Hacker News new | ask | show | jobs
by adlpz 2666 days ago
If people are behind the expected performance due to excessive workload or poor higher-level management, then this is unacceptable.

If people are behind the expected performance due to incompetence, wasted time or poor self-management, then this is reasonable.

We are all adults here.

7 comments

I think this is absolutely wrong and, frankly, sickening. It is never OK for a superior to ask or even imply that employees should work overtime (barring jobs with very disproportionate impact). Incompetence on the part of an employee is not punishable by overtime work unless they want to do that on their own volition. You work with them to solve their problems. If you can't do so without requiring that they work overtime (again, unless it is of their own volition), then they are not a good fit for that job. Anything else is inhumane, disrespectful, and out of touch.
I'm as offended by the CEO's attitude as the rest, but this seems like a way over-the-top response. It is literally NEVER OK for a superior to ask an employee to work overtime?

Insisting that your employees work weekends for months on end is obviously unacceptable. Asking your employees to work occasional overtime in certain circumstances hardly seems monstrous to me.

And of course, it's the easiest way to just fire those people without asking about the issues they might be having and that you could improve on by educating or supporting them in the right way. Of course there are bad apples, but the majority doesn't want to be bad at their job. Help them improve and get their workload to a sustainable amount and you gain a loyal worker instead of having to find somebody new.
The expected performance is a failed estimate in both cases.

You can ask for a new version of the theory of relativity from the janitor by the end of the week, but if she fails to deliver I would not put the blame on her.

I’d argue that working on weekends is not reasonable in either case, except for extremely infrequent work emergencies handled with some predefined on-call sort of scheduling.

If it is employee laziness or incompetence, the employees should be retrained, demoted or fired. Grinding them on weekends is only likely to make the productivity drain worse and if they are creating bad work outputs, you’re accelerating the compounding growth of their mistakes.

I like what was said in Peopleware about this, “You can kick someone to make him sit up in his chair, but you can’t kick someone to make him work.”

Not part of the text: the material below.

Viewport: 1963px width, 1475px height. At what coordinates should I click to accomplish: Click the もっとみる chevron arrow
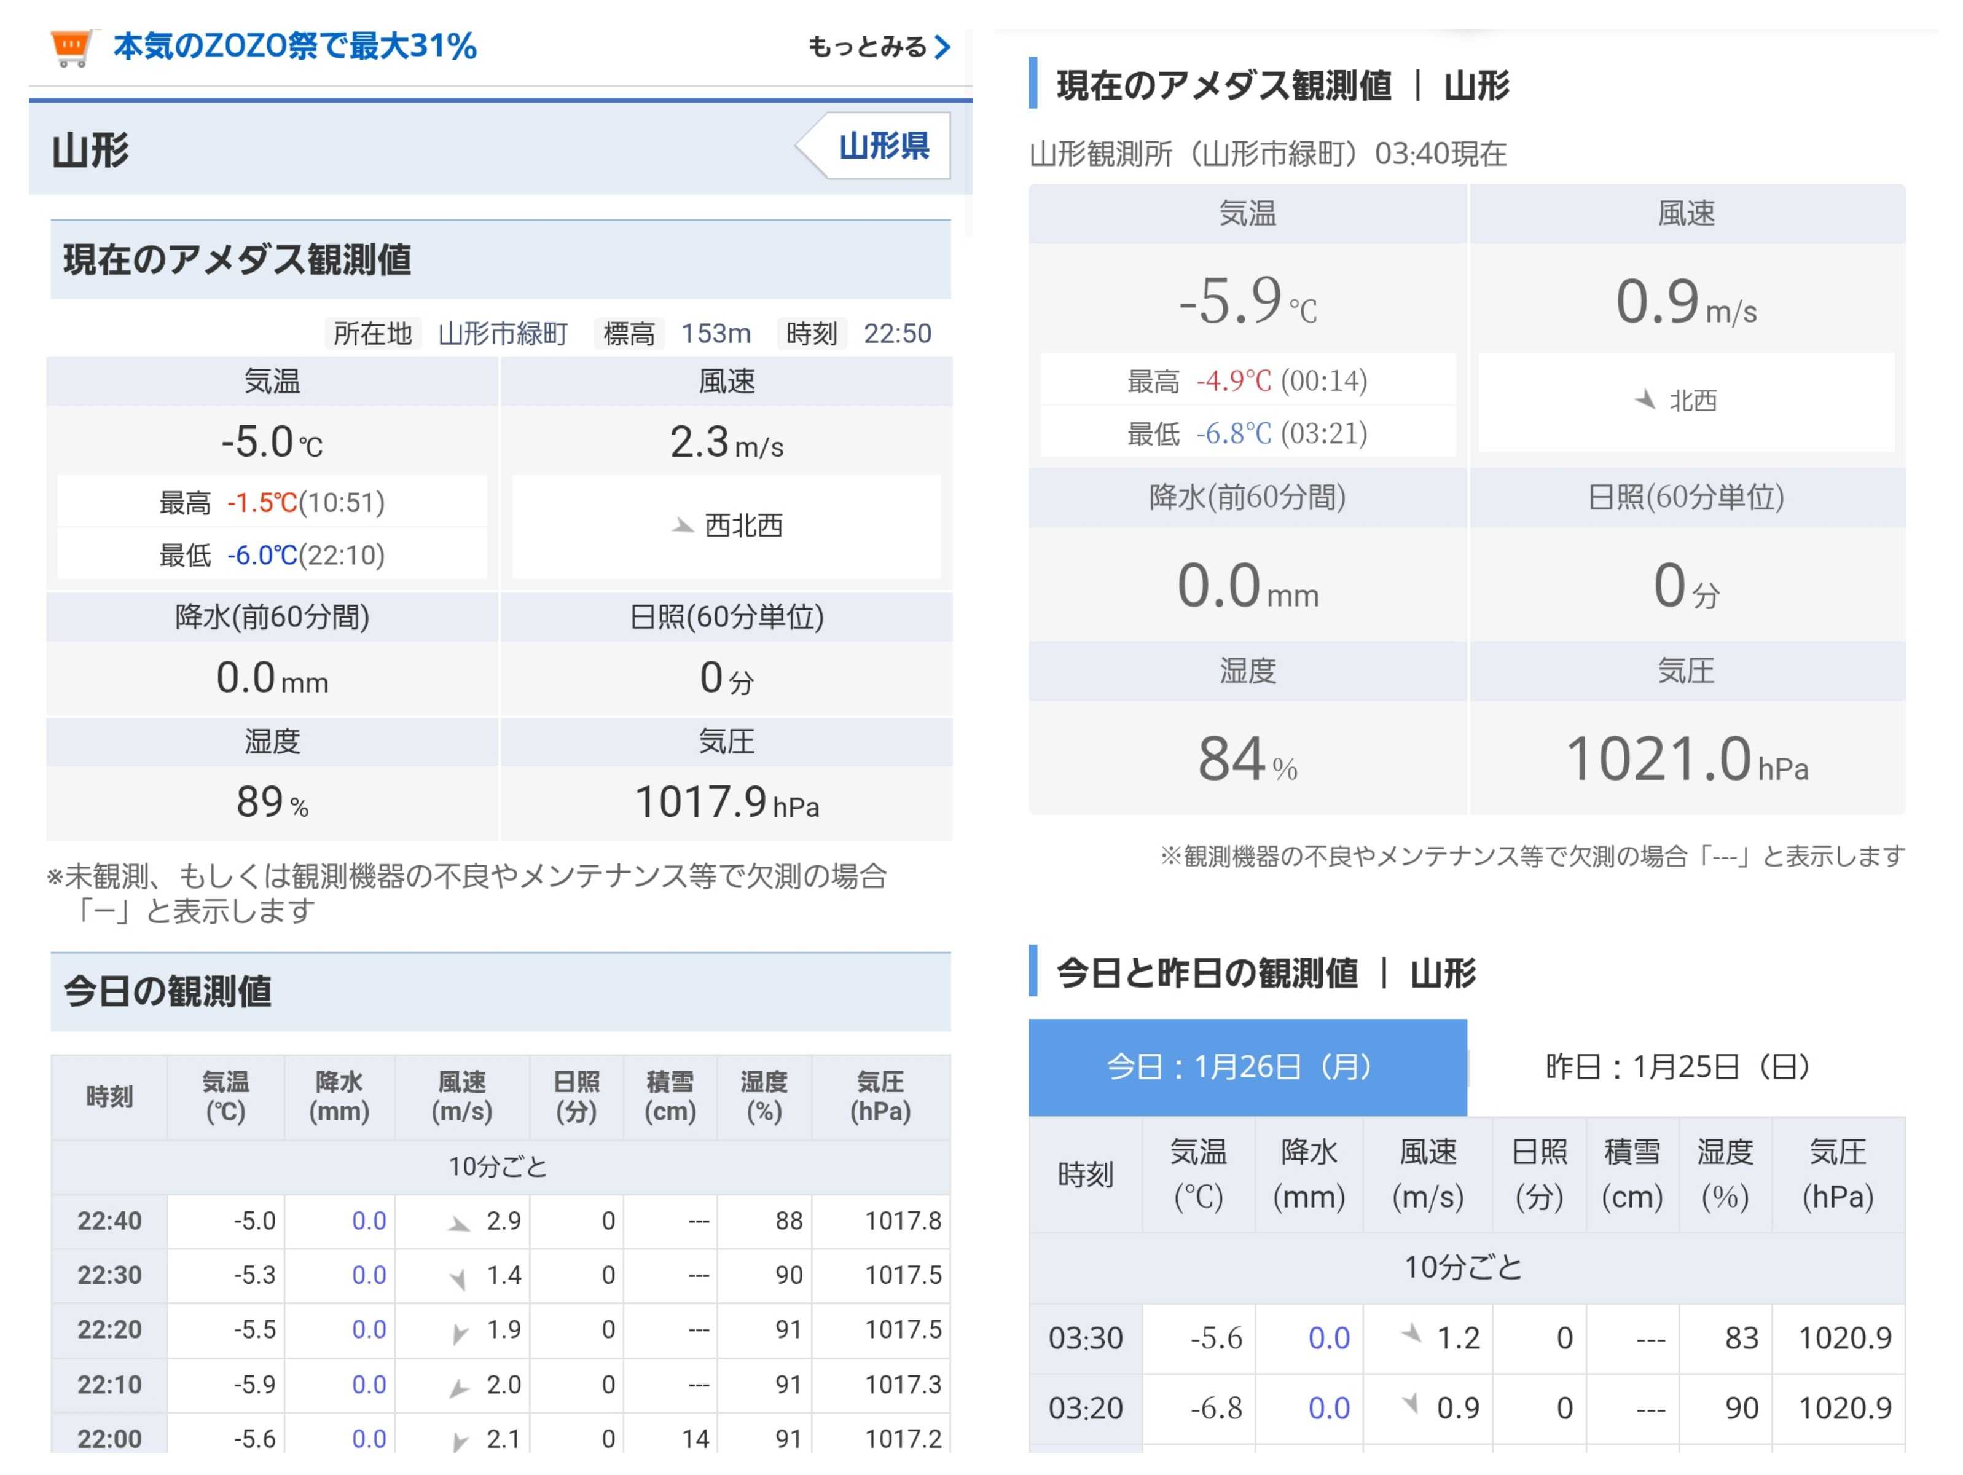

Despite all of the above, 99% of the time this sort of issue stems from toxic & incompetent management. Is your CEO using Twitter to bark workload policy at you? Well, then you know who the problem is.

Based on the tone of the whole message, what would you guess?

Also, do you think that (given, again, the general tone) that the management would evaluate a low-performing employee in a fair and objective way?

Even asking people to work on weekend without compensation it's illegal in many countries.

Adults or not, the issues here are reasonable expectations and support. As easy as it is to shift the blame to the employee, the real blame belongs with management. As a manager, I accept responsibility for my team and if their performance is lacking then that is something that we address accordingly. If they can’t perform and the proper channels have been explored, then that is where continued employment should be evaluated.
There is no such a thing as incompetence, just people in the wrong position without the proper guidance. (I'm an engineering manager, I would get the blame for such situations, not my employees.)